John Ford was an Elizabethan, Jacobean, and long-living enough to be a Carolinian playwright. He was born of a distinguished family, the Fords of Ilsington, Devon. Their Elizabethan mansion still stands at Ilsington.
At the age of 16 he left Devon to study in London and joined the prestigious law school, the Middle Temple, where he studied law and wrote poems. By 1606 he was broke and was expelled from the school because he was unable to pay the fees. He turned to writing plays to support himself. He wrote several plays and by 1608 he had made enough money to be readmitted to the Middle Temple, but he continued to write plays, both on his own and in collaboration with Thomas Dekker at first and then also with top writers John Webster and William Rowley as well.
He is best known for his solo play ‘Tis Pity She’s a Whore, 1633, a play on the theme of incest, which has lasted and been adapted in every era and was renamed The Brother and the Sister for the Victorian theatre. Its content has not ceased to shock audiences, even in the present age.
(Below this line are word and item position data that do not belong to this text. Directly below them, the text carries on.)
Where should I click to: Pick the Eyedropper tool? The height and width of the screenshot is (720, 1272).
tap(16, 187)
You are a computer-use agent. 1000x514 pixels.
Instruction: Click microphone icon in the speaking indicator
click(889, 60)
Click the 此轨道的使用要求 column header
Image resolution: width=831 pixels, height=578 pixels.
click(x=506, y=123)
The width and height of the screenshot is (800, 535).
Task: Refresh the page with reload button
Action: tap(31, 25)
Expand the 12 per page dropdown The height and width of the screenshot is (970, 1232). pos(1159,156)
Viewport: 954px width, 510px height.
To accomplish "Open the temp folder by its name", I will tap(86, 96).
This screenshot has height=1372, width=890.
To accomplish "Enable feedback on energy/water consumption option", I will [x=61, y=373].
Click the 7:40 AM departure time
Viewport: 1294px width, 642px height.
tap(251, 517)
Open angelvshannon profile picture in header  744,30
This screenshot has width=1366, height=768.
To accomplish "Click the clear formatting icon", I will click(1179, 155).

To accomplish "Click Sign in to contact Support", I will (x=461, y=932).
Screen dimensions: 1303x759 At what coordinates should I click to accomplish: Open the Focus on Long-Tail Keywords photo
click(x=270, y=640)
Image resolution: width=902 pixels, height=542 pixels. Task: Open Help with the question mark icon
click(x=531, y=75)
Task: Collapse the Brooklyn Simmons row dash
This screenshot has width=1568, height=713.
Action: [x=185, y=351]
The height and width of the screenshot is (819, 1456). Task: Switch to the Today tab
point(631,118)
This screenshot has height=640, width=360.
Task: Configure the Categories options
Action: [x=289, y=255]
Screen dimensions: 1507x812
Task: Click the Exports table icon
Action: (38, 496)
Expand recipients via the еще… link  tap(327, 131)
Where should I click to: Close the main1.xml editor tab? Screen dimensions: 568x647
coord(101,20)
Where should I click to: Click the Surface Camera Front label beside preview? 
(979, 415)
By the time Charles I came to the throne Ford was a major, very popular, playwright. In tune with the times his plays of that period explored the conflict between human conscience and the laws and morals of society. He was interested in psychology and his later plays were preoccupied with melancholia, the condition we call depression today.
Some of his most notable plays are The Witch of Edmonton,The Lover’s Melancholy,Love’s Sacrifice,The Fancies Chaste and Noble and The Lady’s Trial.